YOUR GOAL:
Rewrite the blog entry starting at "In the past" and ending after "my ass energy-level-wise.", changing every "dress shopping" to "gown shopping".

[TEXT SEGMENT]

In the past week, Neda and Sabrina have come dress shopping with me, which I really appreciate. We had fun! Imagine! And I hate clothes shopping generally too. Today Neda took me/came with me to a couple places around Toronto. Not much luck, but worth it, as I got to see thw Mori Lee swatches. Going dress shopping alone would really be no fun at all. It'd be downright depressing, especially with the luck I've had.

I think next week I'm going to get Sabrina to take me in to Rainbow in Hamilton, see what they have. You never know. Then maybe I'll decide about the custom route. I'm just not cut out for all this running around - I'm exhausted! Damn Fibro is so kicking my ass energy-level-wise.

Sunday, January 3, 2010

Living with Fibromyalgia

It's been a month and a bit since I was diagnosed with Fibromyalgia. My doctor has given me a drug to try to manage my pain - a half dose of Cymbalta. Overall I really think it's helping. When I look back/read part blog entries, and I think about how riddled with pain I was, it's like night and day to now. I still get sore, I still have sinus headaches occasionally, and migraines randomly, but I'm not in pain 24/7. I'm not so sore that I spend days in bed crying. I'm still really tired. I get tired easily. I take a long time to recover/regain energy when I exert myself. But overall, huge improvement.

[/TEXT SEGMENT]
[SOURCE DATA]

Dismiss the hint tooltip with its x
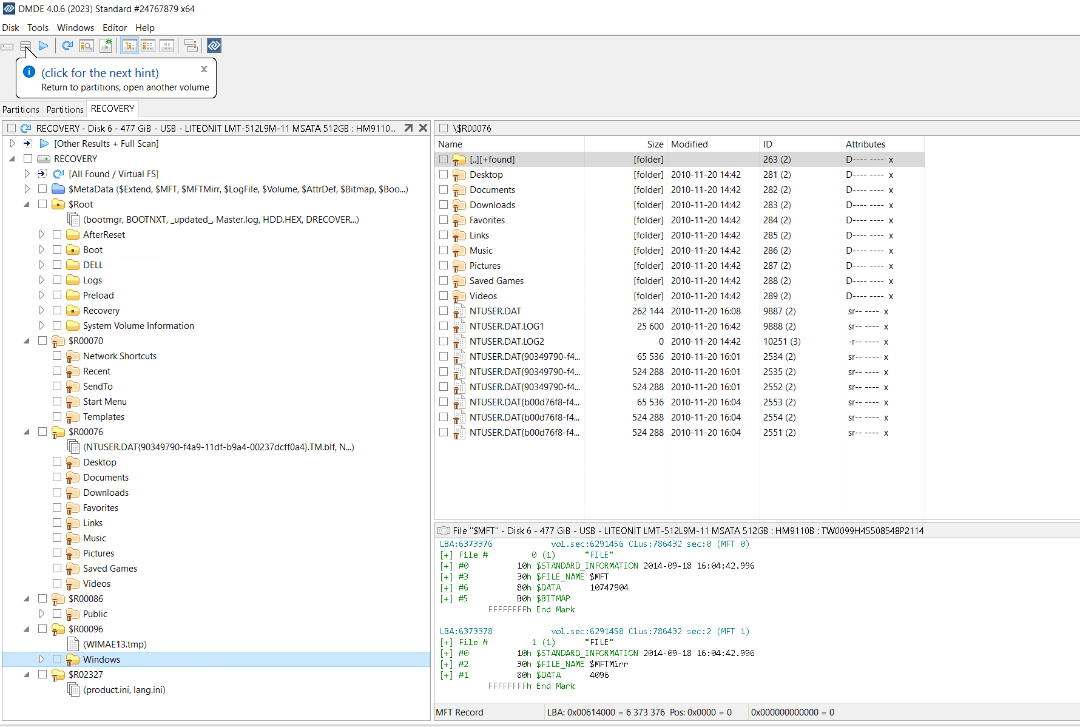1080x727 pixels. pos(204,69)

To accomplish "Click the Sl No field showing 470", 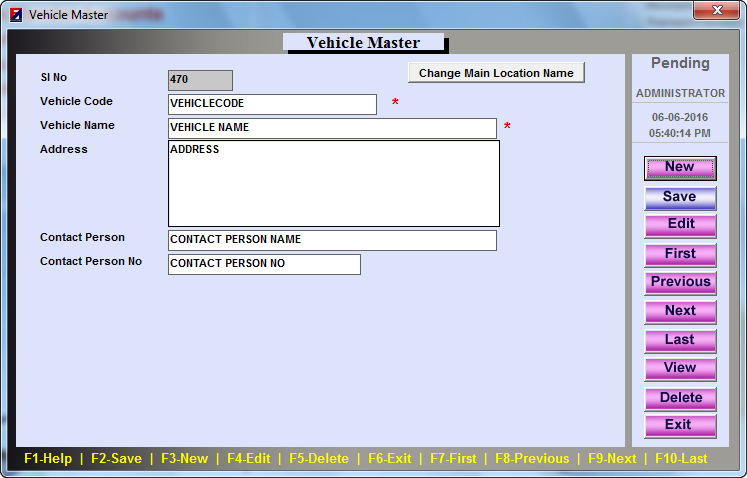I will (x=200, y=80).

[/SOURCE DATA]

RESULT OF THIS EXERCISE:
In the past week, Neda and Sabrina have come gown shopping with me, which I really appreciate. We had fun! Imagine! And I hate clothes shopping generally too. Today Neda took me/came with me to a couple places around Toronto. Not much luck, but worth it, as I got to see thw Mori Lee swatches. Going gown shopping alone would really be no fun at all. It'd be downright depressing, especially with the luck I've had.

I think next week I'm going to get Sabrina to take me in to Rainbow in Hamilton, see what they have. You never know. Then maybe I'll decide about the custom route. I'm just not cut out for all this running around - I'm exhausted! Damn Fibro is so kicking my ass energy-level-wise.